• **Work required**:
Pull every line that includes the word "agent" out of the data below and copy it.

• **Recorded information**:

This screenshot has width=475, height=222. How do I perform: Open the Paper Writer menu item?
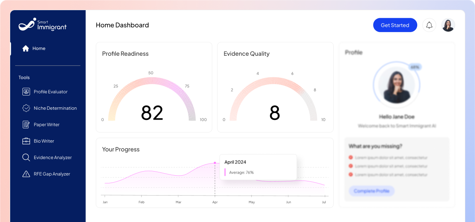(46, 125)
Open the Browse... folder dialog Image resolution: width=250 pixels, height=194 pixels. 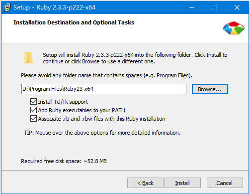(x=210, y=89)
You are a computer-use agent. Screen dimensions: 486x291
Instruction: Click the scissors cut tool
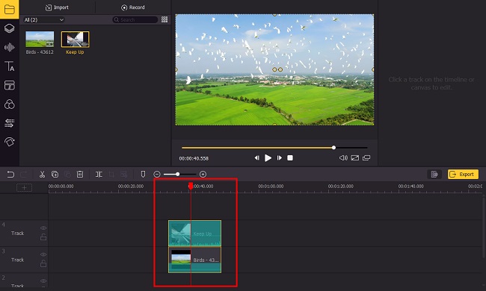point(42,175)
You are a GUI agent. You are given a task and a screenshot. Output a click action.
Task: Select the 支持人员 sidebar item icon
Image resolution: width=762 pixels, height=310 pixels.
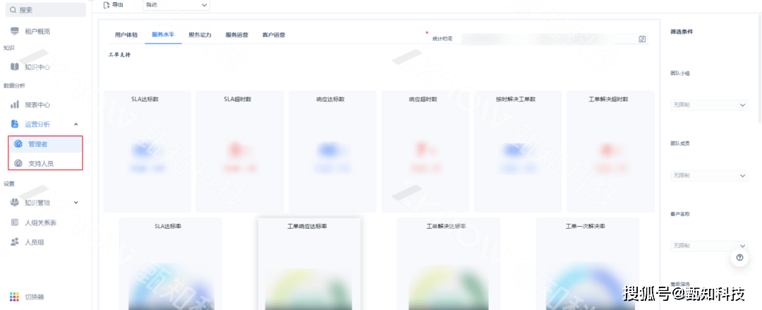pos(18,163)
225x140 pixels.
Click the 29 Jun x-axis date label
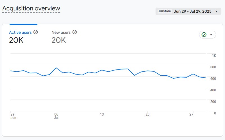13,116
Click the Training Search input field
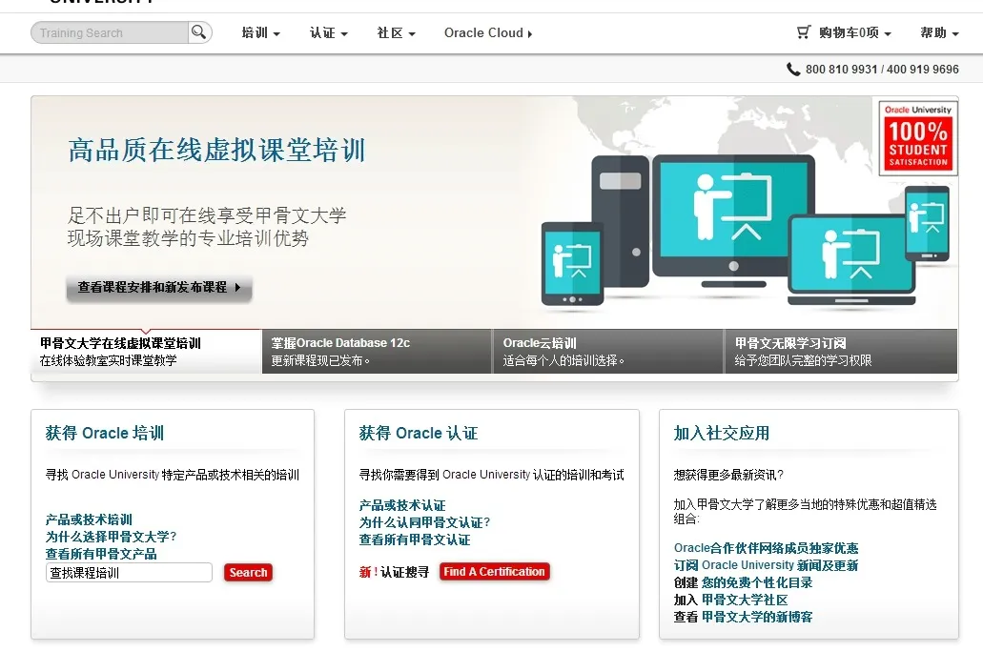 pos(110,33)
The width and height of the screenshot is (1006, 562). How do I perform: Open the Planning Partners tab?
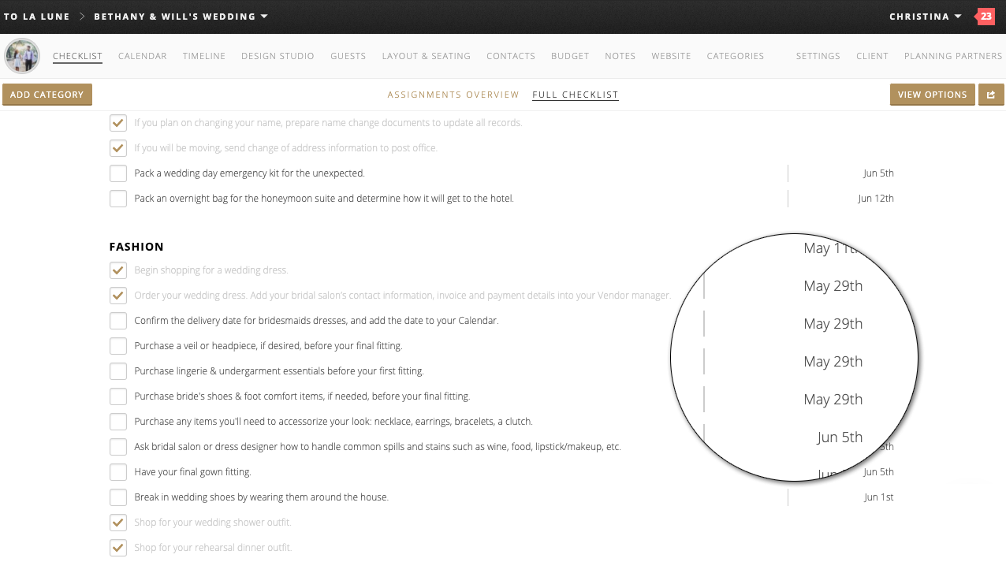[x=952, y=56]
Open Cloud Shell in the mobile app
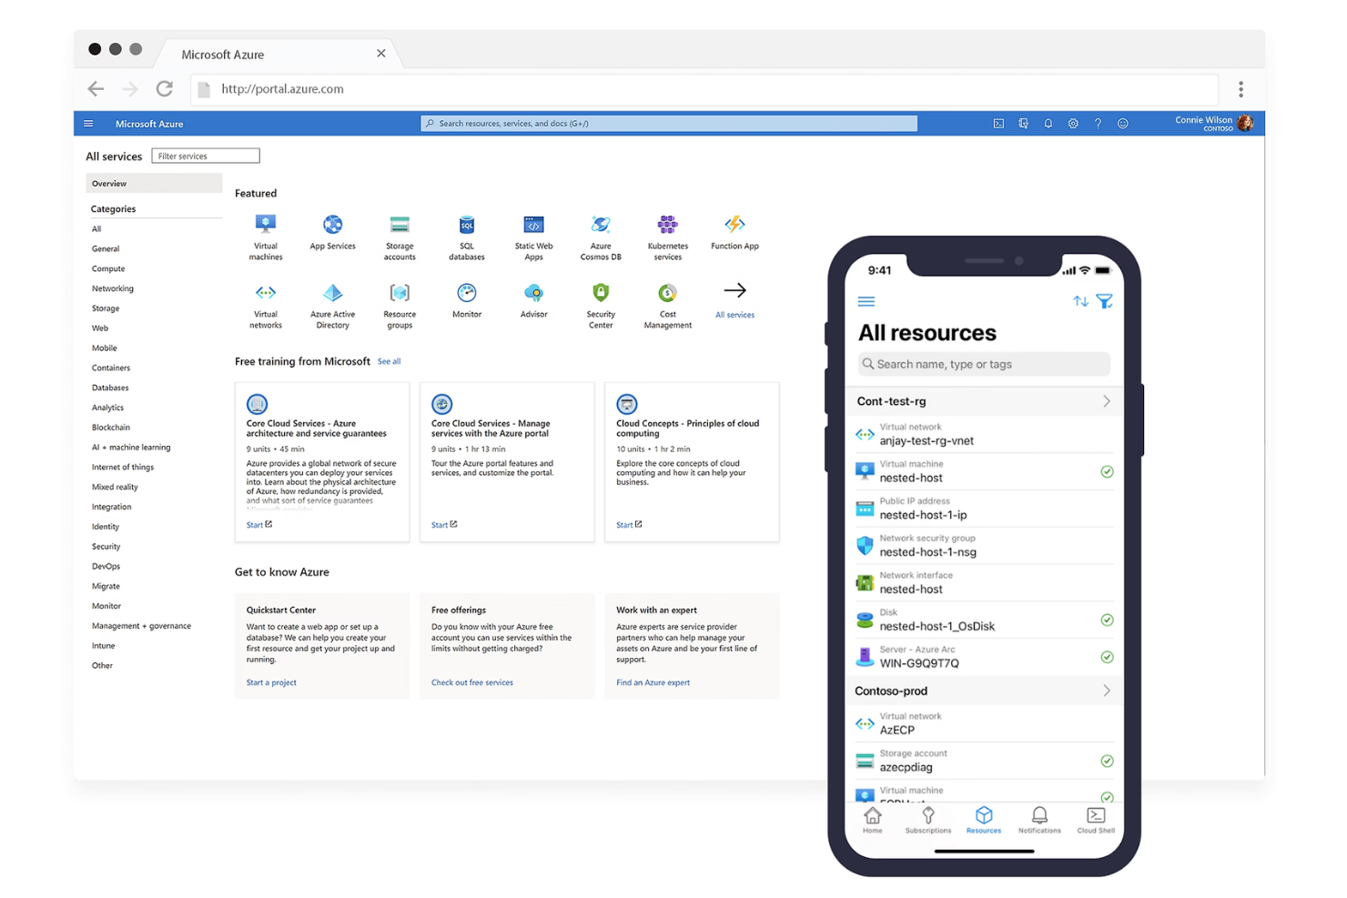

• **Solution**:
You are a computer-use agent. Screen dimensions: 486x291
You are a GUI agent. You are given a task and a screenshot. Output a click action.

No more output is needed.